Die „Klima-Omas“ waren zuvor bei allen Schweizer Gerichten mit ihrem Klimaschutzbegehren gescheitert und haben nunmehr vor dem EGMR einen überragenden Erfolg gelandet. Denn die Richterinnen und Richter des EGMR haben sehr deutlich unterstrichen, dass die Schweiz in der Vergangenheit ihre Ziele der Reduzierung der Treibhausemissionen nicht erreicht habe.

Dem Einwand der Schweizer Institutionen, ein Staat könne das Weltklima nicht retten, zeigte der EGMR die rote Karte, ähnlich wie es das Bundesverfassungsgericht in seinem ebenso wegweisenden Klimaurteil im Jahre 2021 der deutschen Politik vorgehalten hat. Die der EMRK angeschlossenen Vertragsstaaten stünden in der ehernen Pflicht, gegen den Klimawandel mit geeigneten Maßnahmen im Rahmen eines zielführenden und zeitlich genau festgelegten Regelwerks vorzugehen.

Es gebe „hinreichend verlässliche Hinweise“ darauf, dass der menschengemachte Klimawandel eine ernsthafte Bedrohung für die Menschenrechte darstelle. Die bisherigen globalen Anstrengungen reichten bei weitem nicht aus, was eine schwere Hypothek für die nachfolgenden Generationen bedeute.

Zudem hob der EGMR hervor, dass die Gerichte eine Schlüsselfunktion im juristischen Kampf für mehr Klimaschutz einnähmen.
Folgerichtig hat der EGMR mit seinem Urteil auch den Zugang zu den nationalen Gerichten gestärkt, indem er erstmals das Verbandsklagerecht legitimiert hat, was einem Quantensprung für die juristische Aufarbeitung allzu zögerlicher oder unzureichender Klimapolitik gleichkommt.

Denn bislang hat dieses Verbandsklagerecht im deutschen Verfahrensrecht noch keinen Einzug gehalten und könnte daher eine Flut von Klimaklagen von Umweltverbänden und -organisationen vor deutschen Gerichten auslösen.

Der EGMR konstatiert, dass Klimawandel eine gemeinsame Sorge der Menschheit sei.
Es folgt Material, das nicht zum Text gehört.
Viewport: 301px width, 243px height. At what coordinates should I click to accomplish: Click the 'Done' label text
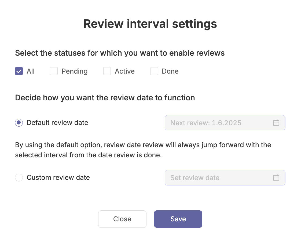(x=170, y=71)
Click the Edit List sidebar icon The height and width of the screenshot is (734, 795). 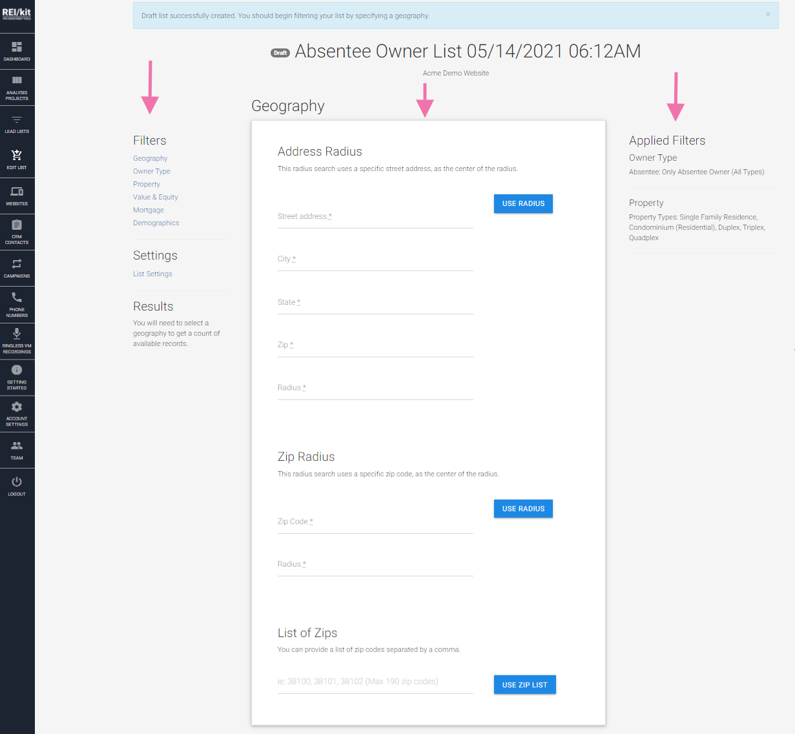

Dafür sei zuvorderst die Politik verantwortlich, aber flankierend auch Gerichte in den einzelnen Staaten und der Menschenrechtsgerichtshof. Die Staaten seien für die negativen Folgen des Klimawandels verantwortlich. Der Klimawandel habe drastische Auswirkungen auf die Menschenrechte. Naturkatastrophen, der Anstieg des Meeresspiegels, die fortschreitende Erderwärmung und das Waldsterben beeinträchtigten die Rechte der heutigen Weltbevölkerung und kommender Generationen. Die einzelnen Staaten seien völkerrechtlich verpflichtet und stünden in der Verantwortung, auch das Menschrecht auf Klimaschutz zu schützen, zu fördern und zu realisieren.

Wegen der unmittelbaren Auswirkungen staatlichen Handelns oder Unterlassens auf die Klimafolgen müssten laut Urteilsbegründung des EGMR auch Verbände und Vereine besseren Klimaschutz als ein autonomes Menschenrecht einklagen können.

Umweltschützer und Klimaaktivisten überschlagen sich geradezu mit Lobeshymnen über den Spruch des EGMR und „seine Strahlkraft weit über Europa hinaus“, so eine Greenpeace-Sprecherin. Denn Klimaschutz sei Staatspflicht!

Natürlich ist Klimapolitik nicht erstrangig Auftrag für Richterinnen und Richter.Doch sollen und müssen die Rechtshüter auf Antrag der betroffenen Menschen überprüfen dürfen, ob die staatlichen Anstrengungen dem Klimaschutz hinreichend dienen oder nicht.

Der EGMR hat richtungsweisend entschieden: Klimaschutz ist ein Menschenrecht – und damit so schlagfertig wie noch nie!